Excerto selecionado:
++++++++++++++++++++

TRANSFORMAÇÃO ALIMENTAR
A fábrica dos pimentos, como era conhecida em toda a cidade de Elvas, funcionava num velho pavilhão industrial na periferia da cidade, era uma fábrica apenas com actividade sazonal e destinava-se exclusivamente à transformação do pimento vermelho. Era uma empresa de reduzidas dimensões e oferecia precárias condições de trabalho, onde exerci durante algum tempo a minha actividade laboral mas há mais de 20 anos, então não era ainda usual utilizar-se como hoje em dia, a designação de fábrica de transformação alimentar, para nos referirmos a esse tipo de empresa.
Como já tive oportunidade de referir na minha autobiografia, foi o local de trabalho onde menos se respeitavam os direitos dos trabalhadores, nem as suas condições de trabalho, não existiam quaisquer normas de segurança ou de higiene alimentar. A fábrica era basicamente uma pequena empresa familiar, constituída por uma sociedade entre duas pessoas da mesma família e que eram os próprios a exercer todas as funções de gestão da empresa. Além dessas, cada um deles acumulava ainda outra função, a um competia a chefia dos trabalhadores, e toda a coordenação das actividades a desempenhar. O outro proprietário exercia também a função de único motorista da empresa.

++++++++++++++++++++

Tarefas a realizar:
#1 Edite o texto sobre a fábrica dos pimentos entre "Como já tive" e "motorista da empresa.", inclusive, trocando "motorista" por "condutor".
#2 Responda às seguintes perguntas com base no texto sobre a fábrica dos pimentos.
(a) Em que cidade ficava a fábrica?
(b) A que se destinava exclusivamente a fábrica?
(c) Entre quantas pessoas era constituída a sociedade proprietária da fábrica?

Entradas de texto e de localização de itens

++++++++++++++++++++

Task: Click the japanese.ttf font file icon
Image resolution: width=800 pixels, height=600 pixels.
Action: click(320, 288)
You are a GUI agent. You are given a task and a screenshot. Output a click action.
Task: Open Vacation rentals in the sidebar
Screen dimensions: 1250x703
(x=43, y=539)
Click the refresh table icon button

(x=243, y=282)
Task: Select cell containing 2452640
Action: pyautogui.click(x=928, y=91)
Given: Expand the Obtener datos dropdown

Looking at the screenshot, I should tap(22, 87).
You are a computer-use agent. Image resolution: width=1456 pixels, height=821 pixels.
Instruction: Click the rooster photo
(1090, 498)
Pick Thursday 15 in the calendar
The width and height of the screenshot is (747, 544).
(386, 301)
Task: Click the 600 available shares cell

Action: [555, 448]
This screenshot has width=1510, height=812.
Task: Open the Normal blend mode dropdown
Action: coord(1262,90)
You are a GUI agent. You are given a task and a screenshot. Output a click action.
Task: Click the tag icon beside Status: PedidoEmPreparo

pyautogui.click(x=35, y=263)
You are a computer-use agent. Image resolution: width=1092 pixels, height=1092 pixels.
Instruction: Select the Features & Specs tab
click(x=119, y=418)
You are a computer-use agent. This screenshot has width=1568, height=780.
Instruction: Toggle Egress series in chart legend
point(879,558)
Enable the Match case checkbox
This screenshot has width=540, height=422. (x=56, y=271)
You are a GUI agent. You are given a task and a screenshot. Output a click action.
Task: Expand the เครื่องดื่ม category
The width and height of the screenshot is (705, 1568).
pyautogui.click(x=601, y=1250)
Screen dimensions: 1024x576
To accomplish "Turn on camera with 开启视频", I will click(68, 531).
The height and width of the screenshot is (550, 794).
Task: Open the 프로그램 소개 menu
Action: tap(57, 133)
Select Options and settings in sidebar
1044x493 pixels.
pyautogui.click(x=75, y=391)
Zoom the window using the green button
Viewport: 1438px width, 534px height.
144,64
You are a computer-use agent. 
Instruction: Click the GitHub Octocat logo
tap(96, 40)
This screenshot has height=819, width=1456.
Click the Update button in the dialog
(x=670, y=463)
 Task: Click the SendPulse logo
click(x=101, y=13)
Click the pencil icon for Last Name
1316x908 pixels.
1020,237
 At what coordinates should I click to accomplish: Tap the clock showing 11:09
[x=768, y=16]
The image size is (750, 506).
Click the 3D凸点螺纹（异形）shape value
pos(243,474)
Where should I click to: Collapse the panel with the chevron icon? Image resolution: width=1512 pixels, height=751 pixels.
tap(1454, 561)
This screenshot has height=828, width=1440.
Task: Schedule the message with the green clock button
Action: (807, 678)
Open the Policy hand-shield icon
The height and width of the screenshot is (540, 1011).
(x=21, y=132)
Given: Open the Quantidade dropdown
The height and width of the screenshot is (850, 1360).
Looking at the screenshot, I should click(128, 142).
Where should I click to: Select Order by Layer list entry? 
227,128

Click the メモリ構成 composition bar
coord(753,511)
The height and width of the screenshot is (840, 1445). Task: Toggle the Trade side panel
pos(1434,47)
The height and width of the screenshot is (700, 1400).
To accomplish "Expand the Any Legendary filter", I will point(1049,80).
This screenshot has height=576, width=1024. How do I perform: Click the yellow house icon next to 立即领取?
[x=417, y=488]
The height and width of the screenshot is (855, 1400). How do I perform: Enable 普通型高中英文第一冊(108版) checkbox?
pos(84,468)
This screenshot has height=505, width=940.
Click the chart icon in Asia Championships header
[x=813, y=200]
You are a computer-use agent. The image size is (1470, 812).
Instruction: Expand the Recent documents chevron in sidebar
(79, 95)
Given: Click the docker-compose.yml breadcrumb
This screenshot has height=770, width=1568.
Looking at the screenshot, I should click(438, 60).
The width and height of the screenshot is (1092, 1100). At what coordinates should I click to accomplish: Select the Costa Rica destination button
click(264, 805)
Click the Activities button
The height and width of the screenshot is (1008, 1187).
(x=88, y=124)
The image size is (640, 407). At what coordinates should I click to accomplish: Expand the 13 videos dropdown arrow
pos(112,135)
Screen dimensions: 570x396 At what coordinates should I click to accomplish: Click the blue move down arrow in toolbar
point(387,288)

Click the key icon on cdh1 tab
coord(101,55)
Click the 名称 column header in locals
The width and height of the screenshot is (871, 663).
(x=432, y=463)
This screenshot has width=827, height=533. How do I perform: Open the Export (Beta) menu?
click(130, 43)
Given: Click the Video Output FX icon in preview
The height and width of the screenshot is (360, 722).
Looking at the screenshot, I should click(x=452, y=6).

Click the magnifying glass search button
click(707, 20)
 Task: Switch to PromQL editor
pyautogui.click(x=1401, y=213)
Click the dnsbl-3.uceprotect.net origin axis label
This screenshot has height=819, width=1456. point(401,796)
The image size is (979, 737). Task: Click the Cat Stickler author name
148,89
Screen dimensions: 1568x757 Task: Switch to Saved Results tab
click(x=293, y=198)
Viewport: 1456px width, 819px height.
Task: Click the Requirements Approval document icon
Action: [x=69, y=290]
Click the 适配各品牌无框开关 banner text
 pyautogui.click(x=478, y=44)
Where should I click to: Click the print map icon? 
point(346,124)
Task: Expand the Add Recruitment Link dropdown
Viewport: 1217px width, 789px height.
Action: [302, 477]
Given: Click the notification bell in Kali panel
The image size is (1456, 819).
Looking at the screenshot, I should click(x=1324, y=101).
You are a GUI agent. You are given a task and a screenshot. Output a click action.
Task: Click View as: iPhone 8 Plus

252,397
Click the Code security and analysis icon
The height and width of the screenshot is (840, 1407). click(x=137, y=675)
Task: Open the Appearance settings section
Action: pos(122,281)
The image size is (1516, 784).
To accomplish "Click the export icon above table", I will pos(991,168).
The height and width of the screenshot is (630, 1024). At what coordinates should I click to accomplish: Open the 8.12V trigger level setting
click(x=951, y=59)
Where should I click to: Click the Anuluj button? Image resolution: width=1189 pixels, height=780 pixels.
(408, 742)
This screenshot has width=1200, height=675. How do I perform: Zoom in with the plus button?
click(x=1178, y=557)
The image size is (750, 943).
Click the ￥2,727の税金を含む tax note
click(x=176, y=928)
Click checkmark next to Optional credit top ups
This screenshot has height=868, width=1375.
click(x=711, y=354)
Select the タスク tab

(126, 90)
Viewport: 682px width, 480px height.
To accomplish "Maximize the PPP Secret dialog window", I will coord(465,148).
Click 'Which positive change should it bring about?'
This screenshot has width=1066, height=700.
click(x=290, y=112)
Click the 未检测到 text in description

++++++++++++++++++++

Conjunto de soluções:
#1
Como já tive oportunidade de referir na minha autobiografia, foi o local de trabalho onde menos se respeitavam os direitos dos trabalhadores, nem as suas condições de trabalho, não existiam quaisquer normas de segurança ou de higiene alimentar. A fábrica era basicamente uma pequena empresa familiar, constituída por uma sociedade entre duas pessoas da mesma família e que eram os próprios a exercer todas as funções de gestão da empresa. Além dessas, cada um deles acumulava ainda outra função, a um competia a chefia dos trabalhadores, e toda a coordenação das actividades a desempenhar. O outro proprietário exercia também a função de único condutor da empresa.

#2
(a) Na cidade de Elvas.
(b) À transformação do pimento vermelho.
(c) Entre duas pessoas da mesma família.